In my mind, or some alternate life, I am a disciplined person who wakes at 5 a.m. and promptly starts my hour-and-a-half yoga routine, which is followed by a half hour of meditation. Then I have my herbal tea and an ultra-healthy breakfast followed by ten hours of joyous composing in which I focus with razor-sharp clarity on my work. I follow this routine with a military-like precision, and nothing—nothing—can pull me away from it.
Real life is much, much messier. I don't follow any real routine these days. I'm totally at the mercy of whatever is due.
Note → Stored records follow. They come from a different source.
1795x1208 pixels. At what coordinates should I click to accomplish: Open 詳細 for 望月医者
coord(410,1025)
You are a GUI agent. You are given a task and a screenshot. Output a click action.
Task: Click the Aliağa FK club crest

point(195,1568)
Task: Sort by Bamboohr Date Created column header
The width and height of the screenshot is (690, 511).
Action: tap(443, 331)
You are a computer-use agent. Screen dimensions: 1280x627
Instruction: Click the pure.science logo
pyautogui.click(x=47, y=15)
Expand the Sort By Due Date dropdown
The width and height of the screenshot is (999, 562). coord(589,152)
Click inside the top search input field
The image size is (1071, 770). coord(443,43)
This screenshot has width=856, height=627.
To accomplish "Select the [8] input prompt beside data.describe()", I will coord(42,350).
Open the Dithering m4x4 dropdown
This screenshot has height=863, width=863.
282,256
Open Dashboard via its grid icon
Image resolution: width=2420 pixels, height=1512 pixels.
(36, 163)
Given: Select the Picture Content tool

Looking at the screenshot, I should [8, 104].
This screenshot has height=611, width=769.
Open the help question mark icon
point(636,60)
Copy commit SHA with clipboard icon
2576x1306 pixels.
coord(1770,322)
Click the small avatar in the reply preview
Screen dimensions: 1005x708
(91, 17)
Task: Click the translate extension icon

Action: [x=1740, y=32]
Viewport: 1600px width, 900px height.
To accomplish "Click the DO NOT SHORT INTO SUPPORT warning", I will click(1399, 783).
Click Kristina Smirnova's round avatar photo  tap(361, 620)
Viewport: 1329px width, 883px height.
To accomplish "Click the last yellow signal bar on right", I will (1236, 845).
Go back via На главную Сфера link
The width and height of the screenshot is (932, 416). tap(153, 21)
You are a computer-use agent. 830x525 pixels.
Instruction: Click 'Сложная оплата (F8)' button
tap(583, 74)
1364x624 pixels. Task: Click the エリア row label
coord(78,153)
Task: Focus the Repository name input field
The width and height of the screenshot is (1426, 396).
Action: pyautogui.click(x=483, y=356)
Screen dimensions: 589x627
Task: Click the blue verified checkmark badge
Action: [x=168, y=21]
I feel lucky to get in twenty minutes of exercise. I constantly feel a sense of nervousness (left over from the Year of Hell) that has yet to drain completely away. I feel skittish much of the time (the cough that never went away after I got sick doesn't help). Some days I'm left with only the vague conviction to finish, because I started this venture only to make the second half of my life better than the first. But yesterday was just One Of Those Days that left me feeling like the dream is receding. I felt like a person stranded on a desert island, watching the only rescue ship she's likely to see completely miss her and disappear over the horizon.
But today is a new day. I get to compose to my heart's content. It always amazes me how much a good night's sleep helps my perspective.
With tea in hand, I salute those who are silently or not so silently cheering me on.
Ever onward . . .
5 comments:
I'm cheering you on Freddie. Mostly silently but I'm doing it. (How do you do a silent cheer by the way? I see it mostly as an encouraging thumbs up sign.)
Go, baby, go!
Thanks, Fairy! It was you and Robin and K and Whirl I was thinking of as the not-so-silent. Naturally, I don't know who anyone else may be because they're . . . silent.
Cheering ensues. I keep trying to get up at 4:30 to write, but I've gotten out of the habit. (Help! My habit has fallen and I can't get it up!)
Get up, habit.
Getting up at 4:30 only suits me when I can't sleep. Indeed, I've had periods where I wake up at 4:30 a.m. due to stress. But lately, even though I do wake up then or at 5 a.m. or whatever, I usually drift back off to sleep for another four hours. I'm hardly becoming nocturnal; most nights I'm in bed by 10:30 p.m. Last night, for example, I slept for a good twelve or thirteen hours, waking only to find it was already past 9 and D was on his way out the door.